I want us to take a closer look at three of these initiatives to see how we are being transforming and to offer you ideas that you might take away about what sorts of transform are possible in your local communities.

TRANSFORMATION THROUGH SERVICE

First, let’s talk about transformation through service. One thing about The Episcopal Church that differentiates us from many Congregationalist churches is that we are consciously connected with Christians throughout the world. There is a reason that our weekly prayers in church often include prayers for Anglicans around the world. Being so connected gives us a chance to learn from others, to find ourselves transformed by the people whom we meet, and then commit ourselves to a life of transformation. That is what is taking place among young adults in various parts of the Episcopal Church. The church offers two programs for young adults that connect us with others in situations that offer possibilities for transformation. One is domestically focused and one is internationally focused.

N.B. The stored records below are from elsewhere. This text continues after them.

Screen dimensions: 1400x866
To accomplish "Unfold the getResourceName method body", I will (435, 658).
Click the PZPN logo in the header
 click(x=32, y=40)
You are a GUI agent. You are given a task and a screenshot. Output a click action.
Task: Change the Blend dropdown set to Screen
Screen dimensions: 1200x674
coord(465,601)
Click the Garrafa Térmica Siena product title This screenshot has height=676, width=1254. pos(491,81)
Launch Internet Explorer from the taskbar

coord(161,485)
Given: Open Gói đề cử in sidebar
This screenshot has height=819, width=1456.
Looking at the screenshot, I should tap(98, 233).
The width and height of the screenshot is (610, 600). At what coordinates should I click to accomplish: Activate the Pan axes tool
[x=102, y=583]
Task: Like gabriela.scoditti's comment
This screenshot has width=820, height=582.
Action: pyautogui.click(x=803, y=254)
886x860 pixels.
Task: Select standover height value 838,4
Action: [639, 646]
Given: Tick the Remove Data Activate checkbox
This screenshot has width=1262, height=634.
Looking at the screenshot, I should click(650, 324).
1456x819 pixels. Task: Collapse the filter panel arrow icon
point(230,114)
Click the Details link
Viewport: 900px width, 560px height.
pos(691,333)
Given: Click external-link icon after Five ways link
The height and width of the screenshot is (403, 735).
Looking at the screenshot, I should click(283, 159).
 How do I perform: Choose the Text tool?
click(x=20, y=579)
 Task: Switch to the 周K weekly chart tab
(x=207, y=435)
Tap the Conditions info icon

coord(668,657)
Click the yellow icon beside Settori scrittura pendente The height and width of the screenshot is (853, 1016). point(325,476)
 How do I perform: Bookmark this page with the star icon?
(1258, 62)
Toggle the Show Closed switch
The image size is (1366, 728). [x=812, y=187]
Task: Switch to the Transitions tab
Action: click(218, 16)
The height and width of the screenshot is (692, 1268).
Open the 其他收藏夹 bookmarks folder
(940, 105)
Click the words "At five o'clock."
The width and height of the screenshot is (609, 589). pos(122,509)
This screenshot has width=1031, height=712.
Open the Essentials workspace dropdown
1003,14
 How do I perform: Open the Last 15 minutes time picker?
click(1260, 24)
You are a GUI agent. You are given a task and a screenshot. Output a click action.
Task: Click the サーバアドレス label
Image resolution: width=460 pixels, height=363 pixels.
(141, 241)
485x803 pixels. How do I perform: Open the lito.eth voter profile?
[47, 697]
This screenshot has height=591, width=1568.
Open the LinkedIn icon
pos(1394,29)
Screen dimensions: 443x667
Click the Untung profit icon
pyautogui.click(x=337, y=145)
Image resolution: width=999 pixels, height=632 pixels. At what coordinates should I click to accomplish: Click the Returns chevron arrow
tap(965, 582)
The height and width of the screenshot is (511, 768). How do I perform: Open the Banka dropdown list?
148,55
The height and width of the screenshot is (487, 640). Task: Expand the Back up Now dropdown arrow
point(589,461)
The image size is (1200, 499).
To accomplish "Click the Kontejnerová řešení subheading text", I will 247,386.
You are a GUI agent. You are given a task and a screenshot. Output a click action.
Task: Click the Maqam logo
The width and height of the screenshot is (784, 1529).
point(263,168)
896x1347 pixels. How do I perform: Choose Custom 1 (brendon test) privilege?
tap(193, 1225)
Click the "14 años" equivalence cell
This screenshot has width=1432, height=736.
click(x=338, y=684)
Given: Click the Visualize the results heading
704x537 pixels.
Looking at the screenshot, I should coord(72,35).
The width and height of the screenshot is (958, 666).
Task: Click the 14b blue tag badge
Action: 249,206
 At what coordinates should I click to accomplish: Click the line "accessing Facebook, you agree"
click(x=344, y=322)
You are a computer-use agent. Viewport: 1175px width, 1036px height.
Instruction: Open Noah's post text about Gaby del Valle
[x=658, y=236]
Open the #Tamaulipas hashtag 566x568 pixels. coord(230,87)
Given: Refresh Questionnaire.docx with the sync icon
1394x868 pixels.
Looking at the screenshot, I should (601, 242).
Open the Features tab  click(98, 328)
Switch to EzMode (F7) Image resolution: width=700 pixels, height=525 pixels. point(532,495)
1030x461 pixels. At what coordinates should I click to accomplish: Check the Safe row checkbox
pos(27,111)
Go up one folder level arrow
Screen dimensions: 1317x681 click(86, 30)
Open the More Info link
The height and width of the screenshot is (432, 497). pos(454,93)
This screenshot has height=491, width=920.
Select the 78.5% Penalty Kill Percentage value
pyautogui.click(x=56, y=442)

Ark FellowsThe domestically-focused program is the Episcopal Service Corps, in which young adults commit to live together in community in a house that has been rented of purchased for the purpose, and work in work in the community for its betterment. Living together with a group of fellow followers of Christ is an idea as old as medieval monasticism, and we have found new models for this century’s needs. In Fayetteville, the Rev. Lora Walsh, who spoke to us briefly at our last diocesan convention, leads an Episcopal Service Corps house. She has a group of young adults who are named the Ark Fellows, and who are based in a Fayetteville house as they work in various locations in northwest Arkansas. But it is not simply a one-way street of people coming to Arkansas. We have also sent one of our own, Michaelene Miller, to live for a year in a Service Corps house in Missouri. She finishes there this summer and will likely be a seminarian in another year.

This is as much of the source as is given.